Wenn wir glauben, ein kleines Selbst zu sein, haben wir uns in unserem eigenen Denken verheddert, ohne uns dessen bewusst zu sein. All das ist lediglich ein Gebilde unseres Geistes, das aus dem tiefen Verlangen entsteht, diese Vorstellung, die wir als

»Ich« bezeichnen, zu beschützen. Wir erkennen nicht, welch großes Unbehagen wir uns dadurch bereiten, dass wir unsere Erfahrung auf diese Weise deuten. Wir versuchen nur noch, dieses kleine Selbst vor dem großen Geheimnis zu beschützen, das wir um es herum erschaffen haben, und es zufrieden zu stellen. Offenbar fällt uns nur selten auf, dass diese Zufriedenheit niemals anhält.

Ein Gedicht von Jacques Prévert fasst diese grundlegende Verwirrung recht schön zusammen. Darin heißt es:

Ich bin, wie ich bin.

Was kann ich dafür?

Mehr ist nicht drin.

Was wollt ihr von mir?

»Was kann ich dafür?« Wofür? Nichts bleibt, wie es ist. Das können wir sehen.

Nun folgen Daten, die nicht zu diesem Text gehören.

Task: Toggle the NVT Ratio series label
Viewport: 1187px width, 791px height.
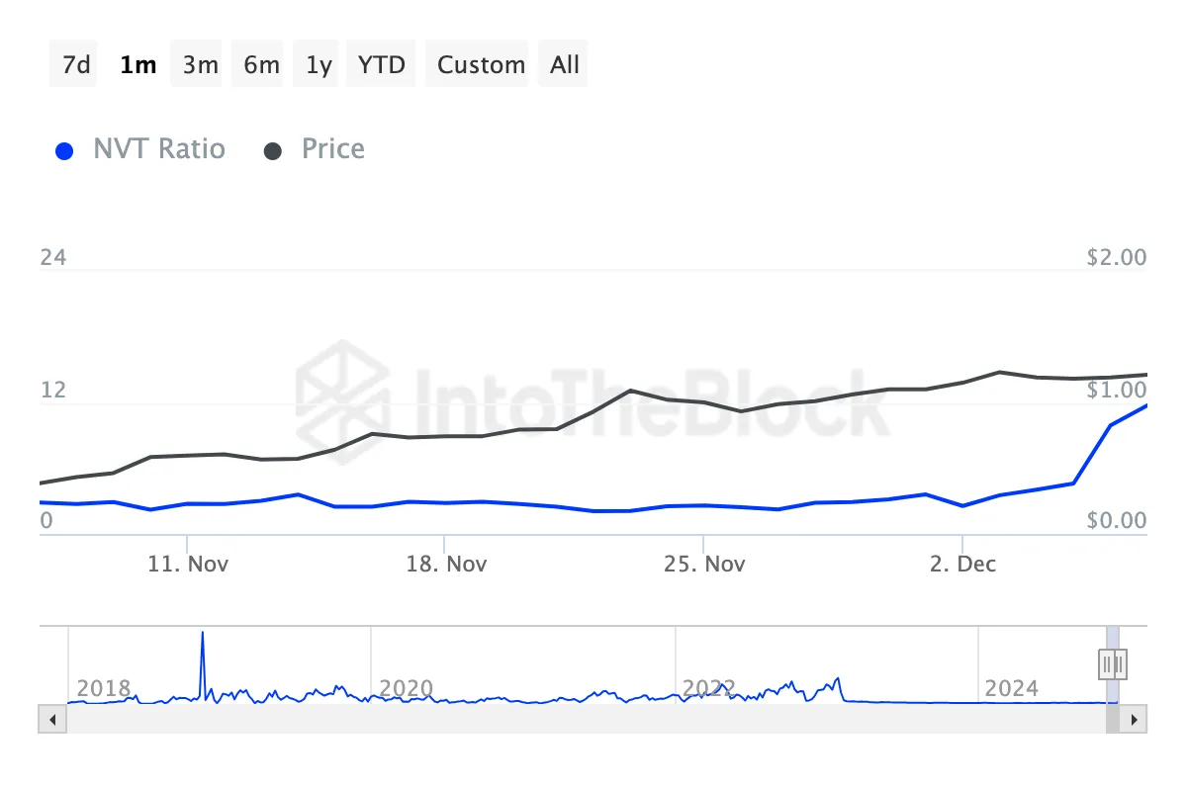Action: coord(159,149)
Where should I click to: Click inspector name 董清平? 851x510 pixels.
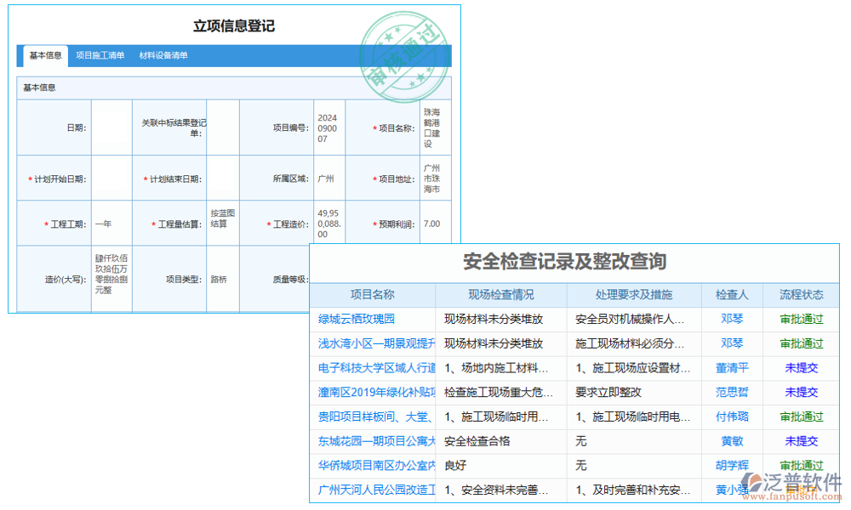click(x=730, y=368)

»Was wollt ihr von mir?« Was von uns erwartet wird (und was

wir selbst von uns erwarten sollten, wenn wir lieber glücklich als von diesem imaginären Selbst geplagt sein wollen, dem wir glauben Freude bereiten und Schutz geben zu müssen), ist, ein Buddha – also wach – zu sein.

Und was ist ein Buddha? Die Wirklichkeit. Die volle Wirklichkeit. Das Ganze. Nichts Besonderes.

Also leben wir doch lieber, als wüssten wir, was wahr ist – als wüssten wir, dass es keine Trennung, keinen Unterschied zwischen uns und der Wirklichkeit gibt!

Denn dann verliert das Leben sein Geheimnis. Das entsteht nur dadurch, dass wir uns abschotten, die Welt in dieses und jenes aufteilen, uns selbst von allem anderen abgrenzen.

Wirklichkeit ist kein Gedanke. Wirklichkeit findet nicht im Kopf statt. Wirklichkeit ist nichts, was du dir vorstellen kannst.

Wirklichkeit ist unmittelbares Erleben.

Wirklichkeit ist, was ist. Wahrheit ist, was ist. Die eigentliche Frage lautet: Was bist du?